Still, Rhea Muller had the power and the looks to attract men, and Joe Grant was not immune to the attraction of pretty young women. He said at last, “You still haven't told me about the satchel, except that it has money in it.”

“That's all you need to know.”

“Not if I'm going to protect it,” Grant said. “How do I know the money isn't stolen?”

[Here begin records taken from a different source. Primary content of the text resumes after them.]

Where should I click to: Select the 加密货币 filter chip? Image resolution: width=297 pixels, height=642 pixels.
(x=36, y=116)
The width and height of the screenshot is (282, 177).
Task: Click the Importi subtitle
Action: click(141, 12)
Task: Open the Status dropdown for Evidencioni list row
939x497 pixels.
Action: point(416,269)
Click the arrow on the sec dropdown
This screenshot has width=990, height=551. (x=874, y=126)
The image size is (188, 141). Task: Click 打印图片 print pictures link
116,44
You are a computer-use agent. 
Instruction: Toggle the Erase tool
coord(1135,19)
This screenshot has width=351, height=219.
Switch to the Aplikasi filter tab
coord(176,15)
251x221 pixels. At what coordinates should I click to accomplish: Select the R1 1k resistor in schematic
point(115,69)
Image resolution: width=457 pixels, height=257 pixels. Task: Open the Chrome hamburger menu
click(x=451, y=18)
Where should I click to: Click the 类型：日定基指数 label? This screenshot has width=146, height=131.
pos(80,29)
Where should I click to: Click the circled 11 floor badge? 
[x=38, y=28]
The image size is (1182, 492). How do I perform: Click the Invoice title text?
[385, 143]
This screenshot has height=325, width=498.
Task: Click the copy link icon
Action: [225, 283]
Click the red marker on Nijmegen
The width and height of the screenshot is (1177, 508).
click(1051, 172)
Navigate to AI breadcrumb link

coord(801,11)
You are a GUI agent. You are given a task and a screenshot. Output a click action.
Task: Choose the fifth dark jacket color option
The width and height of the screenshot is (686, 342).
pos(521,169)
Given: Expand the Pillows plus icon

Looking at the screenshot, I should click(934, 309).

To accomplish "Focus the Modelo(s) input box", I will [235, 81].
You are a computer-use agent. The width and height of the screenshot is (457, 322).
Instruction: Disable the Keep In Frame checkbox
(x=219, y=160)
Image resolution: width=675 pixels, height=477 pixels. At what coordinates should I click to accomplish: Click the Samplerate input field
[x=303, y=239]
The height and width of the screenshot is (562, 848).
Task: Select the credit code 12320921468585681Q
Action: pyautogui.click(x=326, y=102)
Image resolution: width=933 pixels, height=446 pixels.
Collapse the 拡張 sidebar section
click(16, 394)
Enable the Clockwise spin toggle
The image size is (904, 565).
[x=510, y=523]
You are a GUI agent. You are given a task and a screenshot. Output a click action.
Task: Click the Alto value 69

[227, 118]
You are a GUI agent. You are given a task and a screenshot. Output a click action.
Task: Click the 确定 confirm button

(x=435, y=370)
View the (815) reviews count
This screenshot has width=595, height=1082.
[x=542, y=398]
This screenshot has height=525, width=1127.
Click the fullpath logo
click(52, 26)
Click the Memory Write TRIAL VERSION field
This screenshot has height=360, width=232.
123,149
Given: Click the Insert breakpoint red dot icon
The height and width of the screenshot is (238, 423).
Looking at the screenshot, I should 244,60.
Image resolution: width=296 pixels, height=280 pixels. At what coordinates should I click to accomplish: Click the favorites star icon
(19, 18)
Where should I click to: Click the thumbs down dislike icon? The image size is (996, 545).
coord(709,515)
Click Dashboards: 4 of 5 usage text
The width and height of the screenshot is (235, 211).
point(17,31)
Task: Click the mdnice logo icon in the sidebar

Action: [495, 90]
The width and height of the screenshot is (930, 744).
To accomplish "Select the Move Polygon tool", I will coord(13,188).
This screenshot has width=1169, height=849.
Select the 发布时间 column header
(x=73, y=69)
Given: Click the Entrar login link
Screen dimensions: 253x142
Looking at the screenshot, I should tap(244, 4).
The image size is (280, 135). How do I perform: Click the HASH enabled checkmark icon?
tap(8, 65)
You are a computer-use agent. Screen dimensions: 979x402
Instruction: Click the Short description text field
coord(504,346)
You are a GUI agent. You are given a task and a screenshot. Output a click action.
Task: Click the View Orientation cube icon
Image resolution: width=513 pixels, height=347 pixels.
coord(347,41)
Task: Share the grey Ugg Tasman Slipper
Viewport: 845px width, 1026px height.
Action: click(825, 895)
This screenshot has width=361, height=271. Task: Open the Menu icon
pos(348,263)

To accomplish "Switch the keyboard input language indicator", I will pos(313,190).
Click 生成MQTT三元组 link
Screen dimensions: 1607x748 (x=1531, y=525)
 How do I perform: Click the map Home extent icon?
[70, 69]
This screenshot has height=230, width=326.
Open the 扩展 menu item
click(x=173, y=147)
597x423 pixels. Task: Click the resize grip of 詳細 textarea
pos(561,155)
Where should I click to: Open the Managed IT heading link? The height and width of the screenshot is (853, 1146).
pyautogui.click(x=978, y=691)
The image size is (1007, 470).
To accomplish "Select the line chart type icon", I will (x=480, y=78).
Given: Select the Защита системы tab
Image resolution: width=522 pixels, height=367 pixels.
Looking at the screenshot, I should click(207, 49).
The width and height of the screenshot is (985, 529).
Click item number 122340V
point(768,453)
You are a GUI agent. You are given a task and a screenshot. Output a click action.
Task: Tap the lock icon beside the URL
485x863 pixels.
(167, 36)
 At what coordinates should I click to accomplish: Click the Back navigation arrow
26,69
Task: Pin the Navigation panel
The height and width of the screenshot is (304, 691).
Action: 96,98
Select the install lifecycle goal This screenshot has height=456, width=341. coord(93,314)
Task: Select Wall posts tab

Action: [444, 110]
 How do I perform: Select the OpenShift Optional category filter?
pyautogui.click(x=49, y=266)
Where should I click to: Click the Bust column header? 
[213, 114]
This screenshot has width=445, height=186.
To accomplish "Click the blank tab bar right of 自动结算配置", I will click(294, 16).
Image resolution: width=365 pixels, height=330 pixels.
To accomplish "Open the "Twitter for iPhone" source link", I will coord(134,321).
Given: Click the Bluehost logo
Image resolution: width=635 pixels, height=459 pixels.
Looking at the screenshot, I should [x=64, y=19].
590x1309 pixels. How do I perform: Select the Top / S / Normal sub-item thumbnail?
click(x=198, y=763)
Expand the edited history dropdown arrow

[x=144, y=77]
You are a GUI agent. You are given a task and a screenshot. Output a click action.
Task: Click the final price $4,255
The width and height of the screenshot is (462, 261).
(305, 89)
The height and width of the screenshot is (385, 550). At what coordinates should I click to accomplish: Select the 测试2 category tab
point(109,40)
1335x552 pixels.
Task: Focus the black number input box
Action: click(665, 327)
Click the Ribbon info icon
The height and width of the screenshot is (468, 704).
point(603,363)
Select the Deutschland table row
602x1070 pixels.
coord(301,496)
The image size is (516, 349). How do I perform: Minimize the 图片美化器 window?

Her face colored but her words were controlled when she spoke. “Perhaps you have the right to know. The money is borrowed—five thousand dollars. Everything my father owns went up for collateral: his leases, a small producing well near Bartlesville. But we had to have the money to buy tools and a rig; we were in no position to bargain.”

Grant whistled softly. “It sounds like a big gamble.”

“Wildcatting is always a gamble. But Glenn Pool is going to be the biggest oil strike in history; it's the once-in-a-lifetime chance that all oilmen look for.”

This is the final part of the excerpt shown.